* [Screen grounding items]
__________

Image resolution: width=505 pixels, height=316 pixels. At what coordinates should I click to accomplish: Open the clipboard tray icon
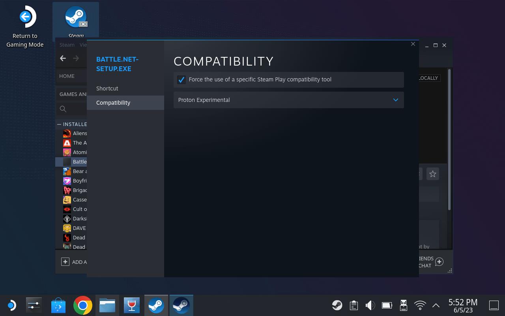pyautogui.click(x=354, y=305)
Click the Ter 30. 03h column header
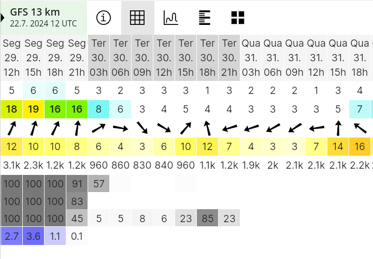 click(x=99, y=58)
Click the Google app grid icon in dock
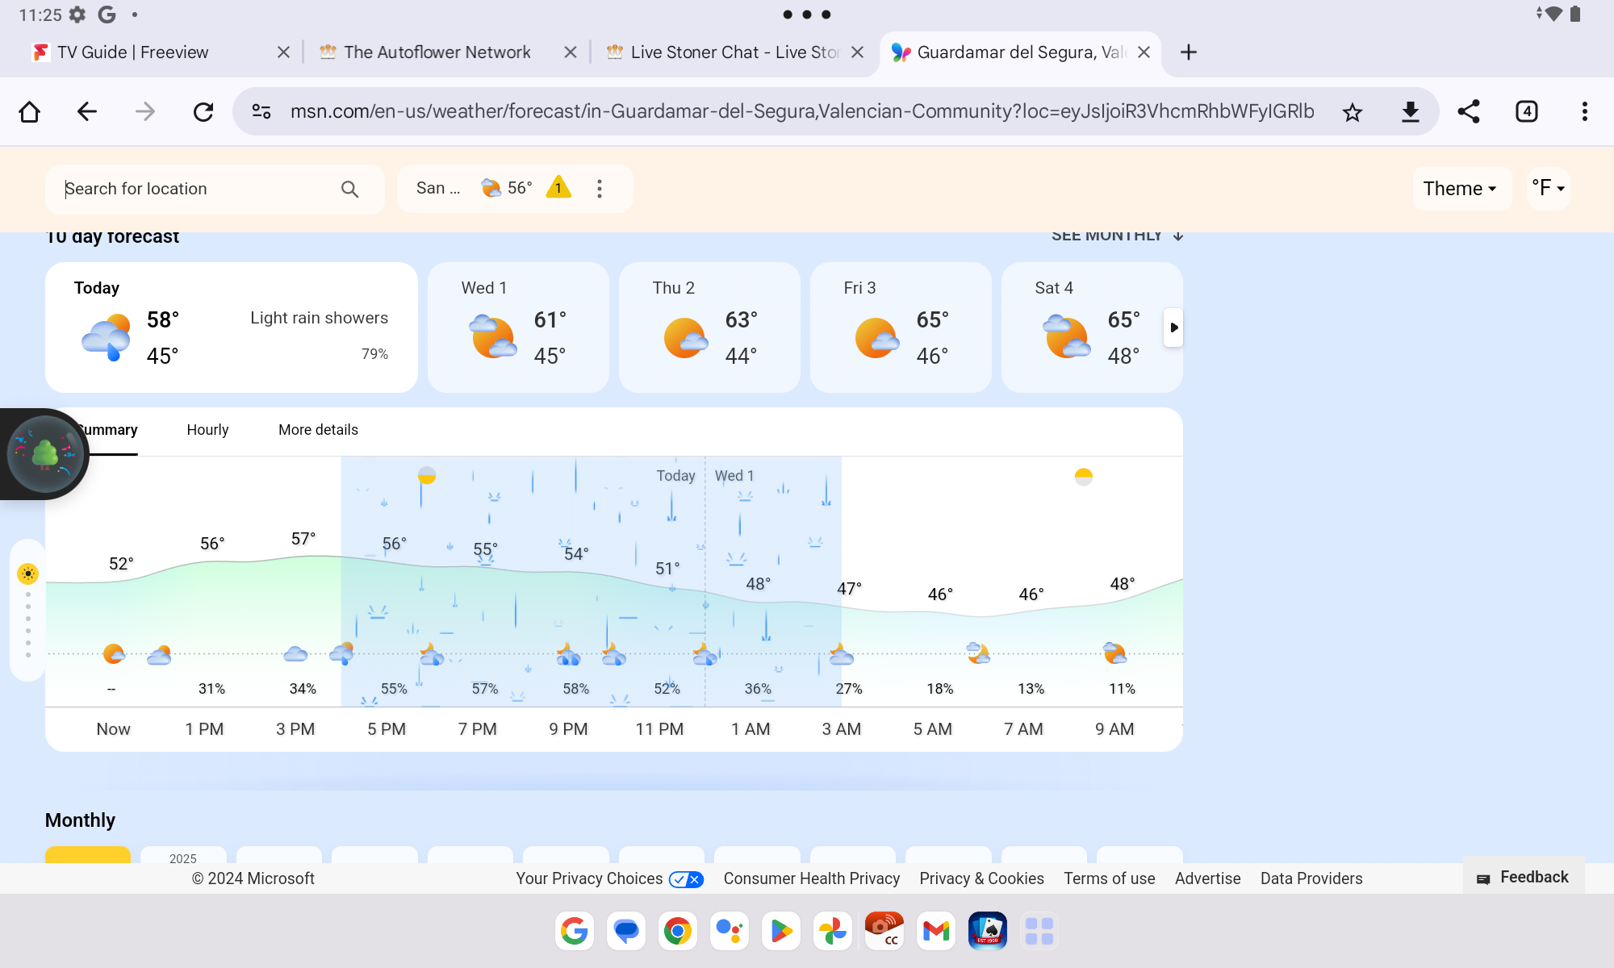 pos(1039,931)
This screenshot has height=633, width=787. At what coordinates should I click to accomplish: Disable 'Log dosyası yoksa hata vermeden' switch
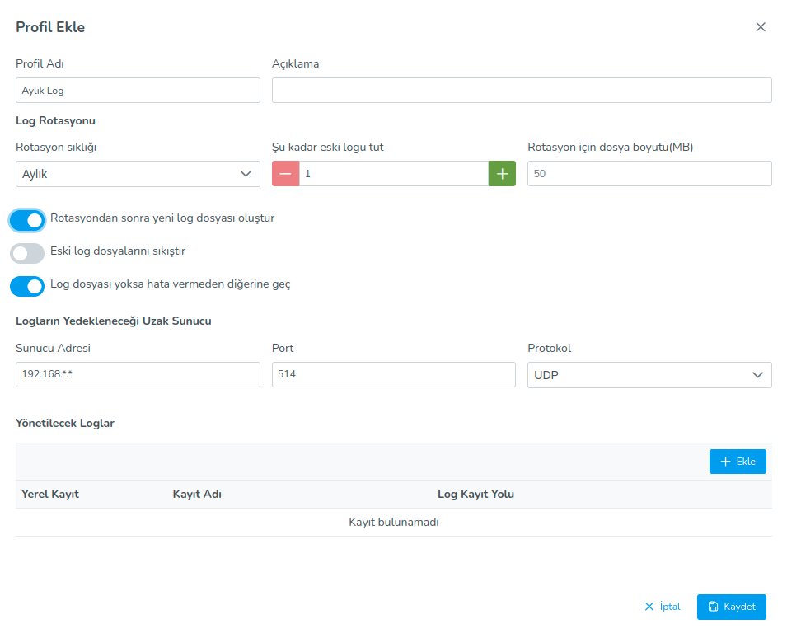click(27, 286)
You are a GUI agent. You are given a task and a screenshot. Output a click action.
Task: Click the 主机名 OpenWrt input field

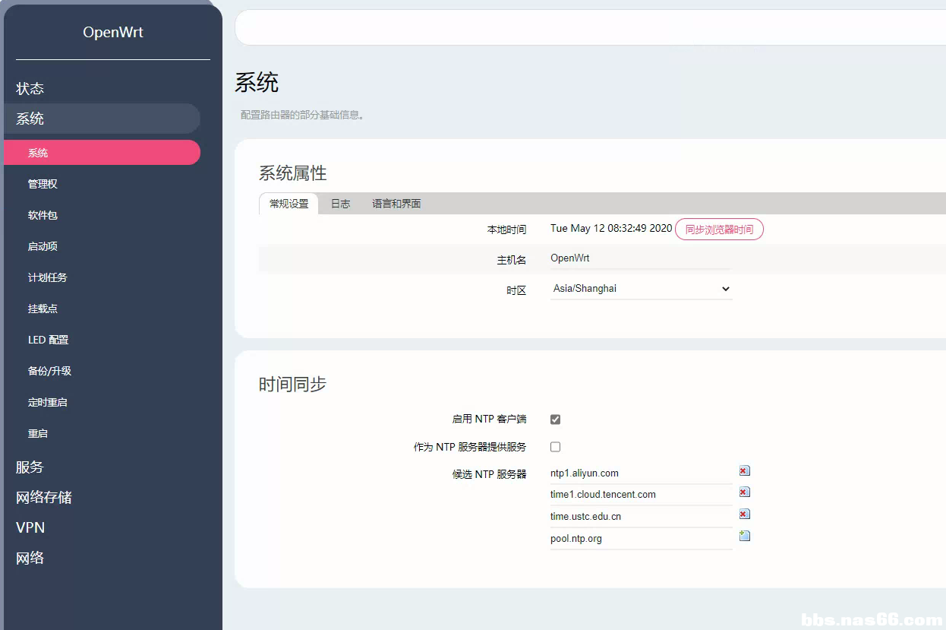(x=639, y=258)
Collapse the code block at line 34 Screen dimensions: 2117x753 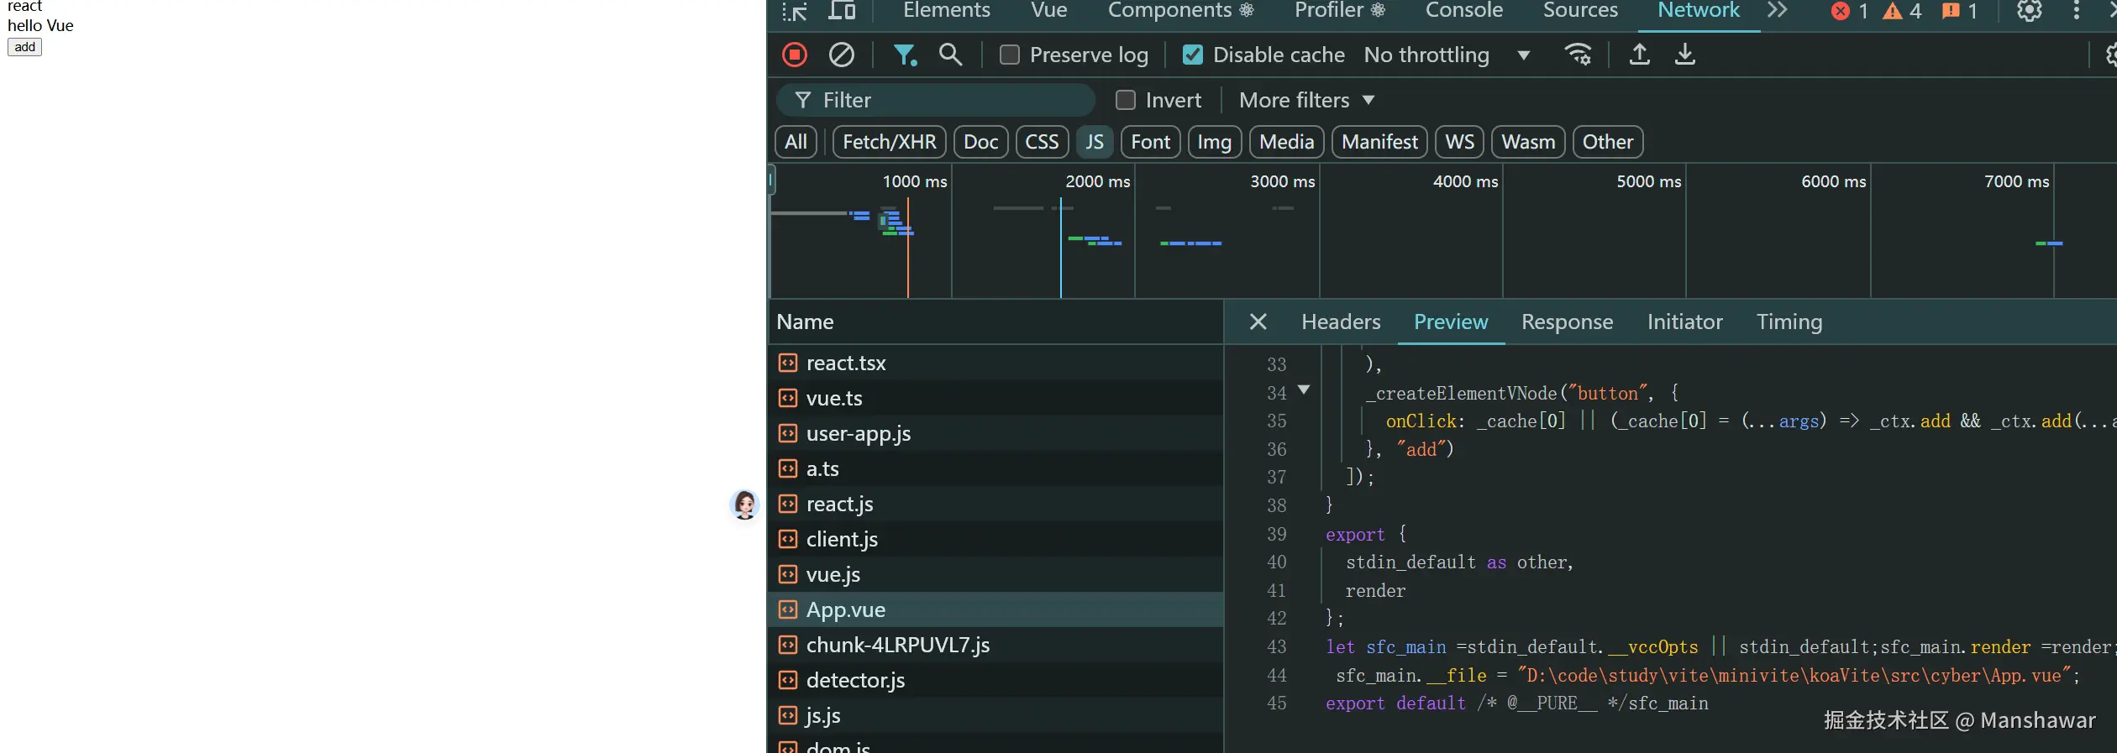pyautogui.click(x=1304, y=390)
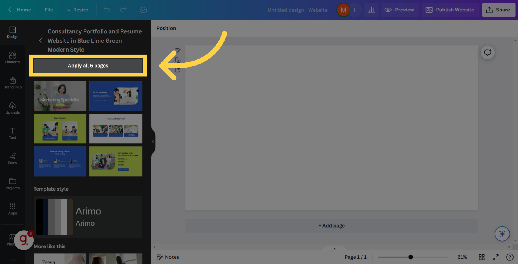The width and height of the screenshot is (518, 264).
Task: Toggle fullscreen presentation mode
Action: pyautogui.click(x=496, y=257)
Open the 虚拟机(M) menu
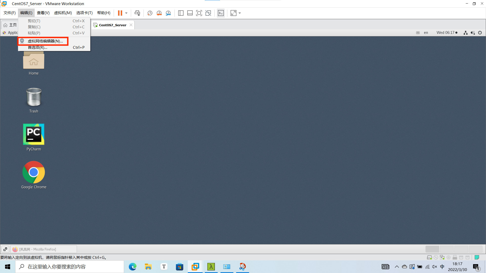Viewport: 486px width, 273px height. (63, 13)
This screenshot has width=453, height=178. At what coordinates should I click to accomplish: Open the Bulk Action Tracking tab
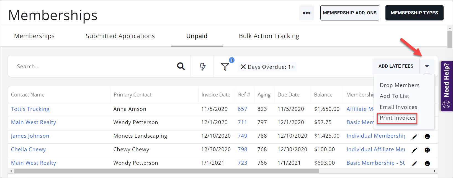pos(269,36)
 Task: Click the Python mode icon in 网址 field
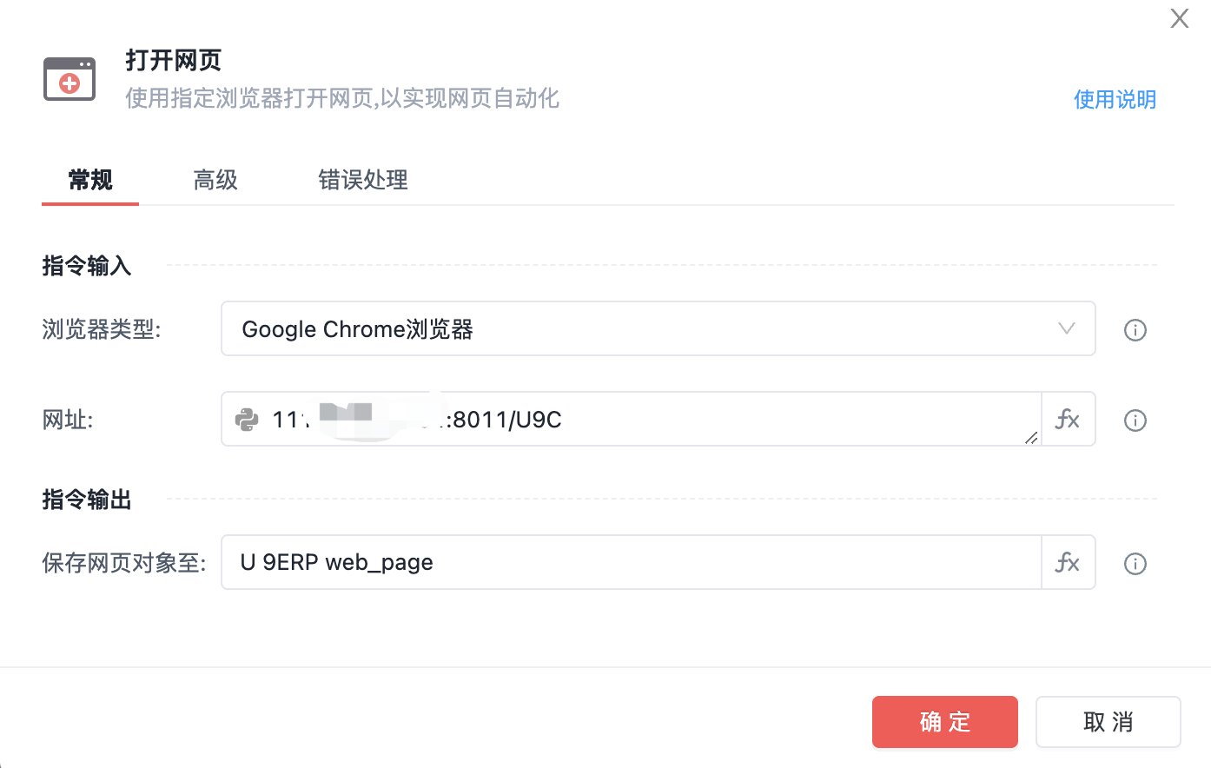(247, 420)
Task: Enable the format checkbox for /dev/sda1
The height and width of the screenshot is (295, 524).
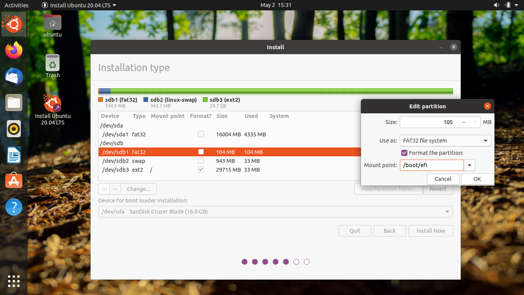Action: tap(201, 134)
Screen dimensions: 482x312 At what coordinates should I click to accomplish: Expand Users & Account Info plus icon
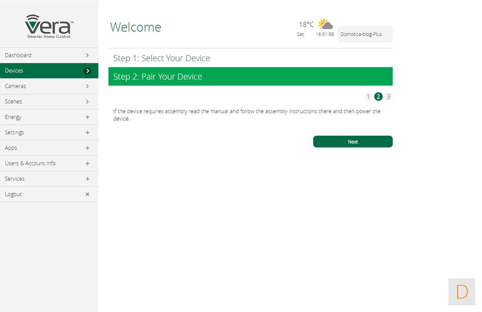[x=88, y=164]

__________

* [Exercise instructions]
Reproduce the part that opens at the start of the items and closes with the line containing "pos(1039,931)", including both ends. Leave the pictures out.

* [Solution to this exercise]
Image resolution: width=505 pixels, height=316 pixels. At what coordinates should I click to accomplish: Open the clipboard tray icon
pyautogui.click(x=354, y=305)
Click the Ter 30. 03h column header
 click(x=99, y=58)
Click the Google app grid icon in dock
 pos(1039,931)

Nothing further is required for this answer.